Maybe in 5 years time when I'm tempted to try discs again I'll get some Hope RX4s with sintered pads on 180mm discs, it will look like my MTB! 😂
I experienced exactly the opposite, an increase in power, because the sanding removes the glaze that both impairs braking power and causes squealing.
BQ did an article once called "Are modern bikes faster?" Answer: "No."

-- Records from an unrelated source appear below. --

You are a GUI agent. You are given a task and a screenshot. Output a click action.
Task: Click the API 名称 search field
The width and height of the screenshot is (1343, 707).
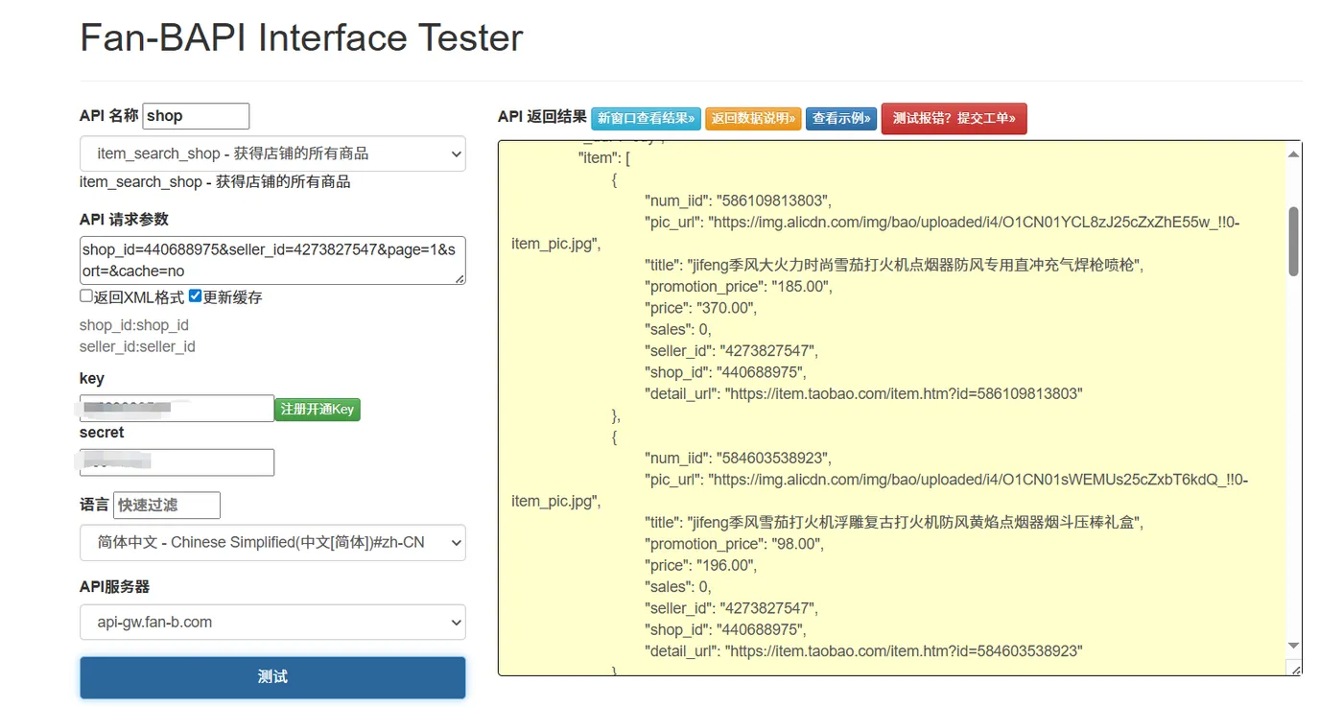tap(196, 116)
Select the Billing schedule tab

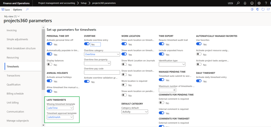pos(15,94)
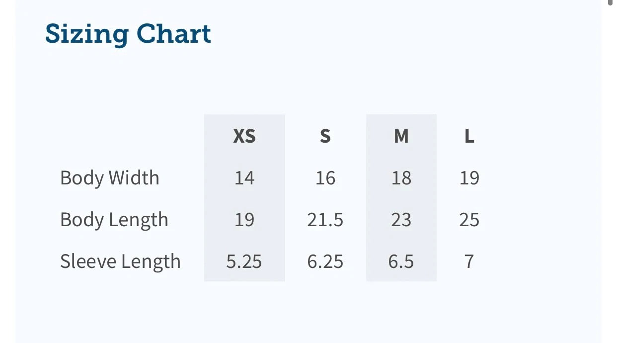Select the XS size column header

[244, 136]
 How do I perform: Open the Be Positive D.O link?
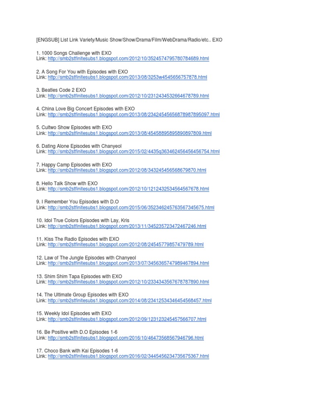[x=126, y=338]
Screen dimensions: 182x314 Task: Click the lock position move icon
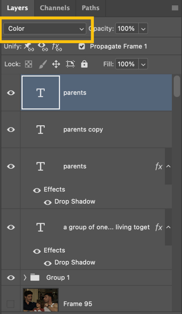[x=56, y=64]
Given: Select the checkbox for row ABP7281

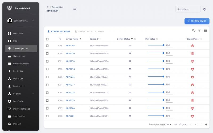Looking at the screenshot, I should click(47, 116).
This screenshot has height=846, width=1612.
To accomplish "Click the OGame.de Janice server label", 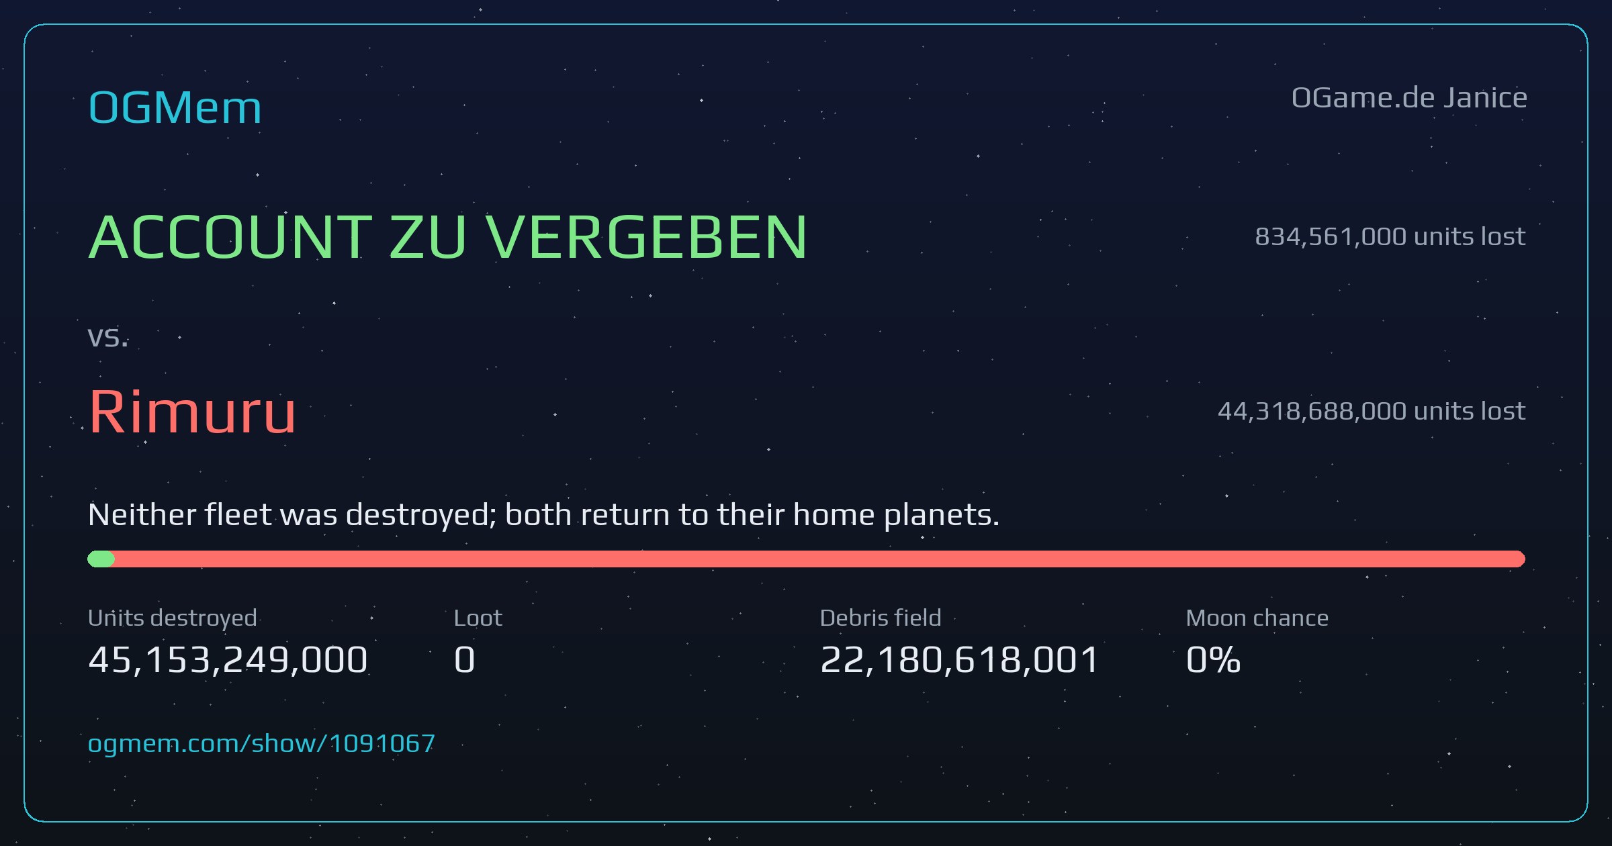I will (1409, 98).
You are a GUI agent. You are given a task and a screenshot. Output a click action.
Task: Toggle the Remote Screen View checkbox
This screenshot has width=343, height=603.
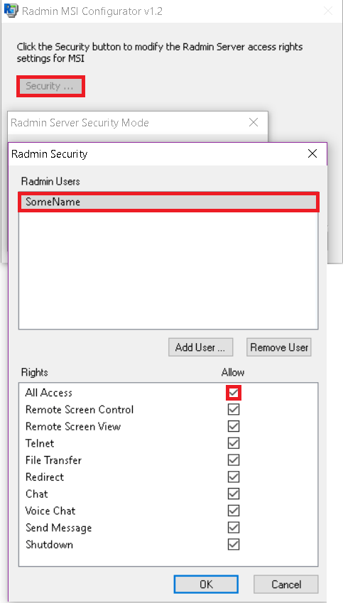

A ride mate of mine says "when the UCI loosen the weight limit of World Tour frames, Teams will dump disc brakes straight away"...... from the tools side of things.... Disc brakes keep the till ringing more than rim brakes....and I recently upgraded a Bespoke Omega Ti bike which had the original wheels and group, 21 years on....he kept the faith but moved up to Potenza and Shamal wheels...the original Mavic's were past it but after 21 years he got his money's worth
Is there a reason that the UCI would want to reduce the weight limit? Surely that would just make frames more prone to breaking and prompt a tech race to make ever lighter frames. To my mind, they should keep a relatively high weight limit so that there's more choice of bike components and rely on the riders for the racing aspect.

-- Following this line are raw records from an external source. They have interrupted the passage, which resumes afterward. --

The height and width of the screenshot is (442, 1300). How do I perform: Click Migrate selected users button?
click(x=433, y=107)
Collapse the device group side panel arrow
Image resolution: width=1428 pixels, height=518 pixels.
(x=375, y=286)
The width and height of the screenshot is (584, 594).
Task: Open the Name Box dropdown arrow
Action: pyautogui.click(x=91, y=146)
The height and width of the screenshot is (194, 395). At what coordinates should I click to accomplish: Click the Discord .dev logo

My road bike has rim brakes and 25mm tyres (as that is the max that will fit with mudguards), tbh if it took 28mm ones I'd like fit them for the greater comfor it gives you. I don''t mind the rim brakes as they are easy to maintain and stop me enough, but I wouldn't use them if I had a carbon rims. My Croix-de-fer has Disc brakes and I like them on that, so I don't have a problem with them. No way that manufacturers will suddenly start putting 23mm tyres and more rim brakes on bikes, but if that's what floats your boat, go for it.

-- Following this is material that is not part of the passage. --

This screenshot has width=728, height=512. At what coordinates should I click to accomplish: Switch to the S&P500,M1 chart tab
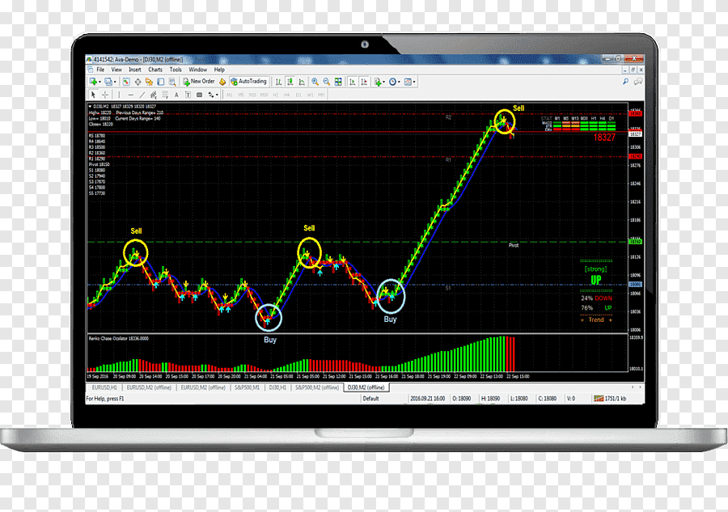(x=247, y=387)
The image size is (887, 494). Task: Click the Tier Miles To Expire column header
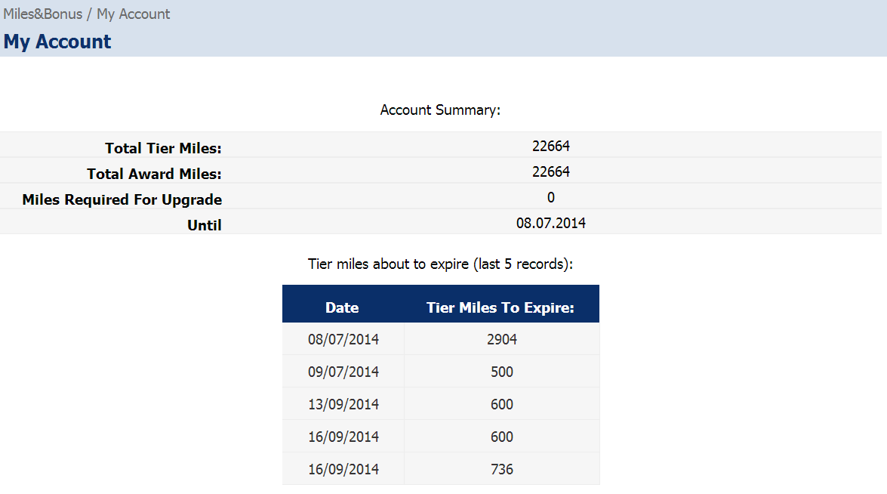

I may have buckled the odd rim but I've never worn one out. My cantilever brakes stop on the proverbial six pence and I've been using the same pair of mavic open pro rims for nearly eleven years. I've ridden my brother's disc equipped road bike which is great but far more complicated. If it ain't broke there's no need to replace it
I'd guess it depends on how you look after them. My hybrid is eleven or twelve years old and I'm on about my third set of rims.
But I don't look after it (I do scrape off the worst of the mud - I'm not a monster!)
When I did bike repairs, it was scary how many bikes came in with destroyed rims. The ones where you have to check the website to see what marker the manufacturer users and you discover it is a solid black groove that is nowhere to be seen but the crater either side was a clue that you didn't need to know. Fewer customers knew that rims were wearing parts than those that knew about chains being wearing parts, and that was about 10%!
You can destroy a rim with a few rides over winter, the ones where you use a pair of brake blocks in a week because it is wet and the roads are gritted. It also massively depends on terrain. Group riding can be a pain for brake wear too, whereas riding by yourself you will tend to be a bit more in control of your speed.
It's basic physics, braking is friction, and although you can avoid premature wear with extra care, if you are using brake pads, you are using rim. If your rims are lasting you aren't braking. I never worked out the ratio of pad and rim, but I reckoned a pair of wheels were good for about 2 seasons in the conditions I rode in, which is about 10000 miles, allowing for rotating between summer best and then using part worn for winter. On my Defy, I am on one rotor replaced in 20,000 miles.
Hear! I'm not high-mileage and I do go as far as wiping down the rims after a ride (and the occasional burst of cleaning) but daily use in winter will chew through front wheels - even more "robust" ones. Mind I do mostly brake on the front unless icy / very greasy - I'm not a balanced braker...
I ate through a set of Mavic crossmax rims in about 4 months of my filthy winter commute. Got them cheap before the bike boom, specifically to keep some meat on my last set of xc717s. Several sets of cantilever KOOL stop salmons.
I used to be lucky to get much more than a year out of a set of rims - commuting 200km a week through the winter in London does that.
Really?
Ah, so that's why.
Exactly what is the diameter of a proverbial sixpence, is it something like the diameter of the moon's orbit?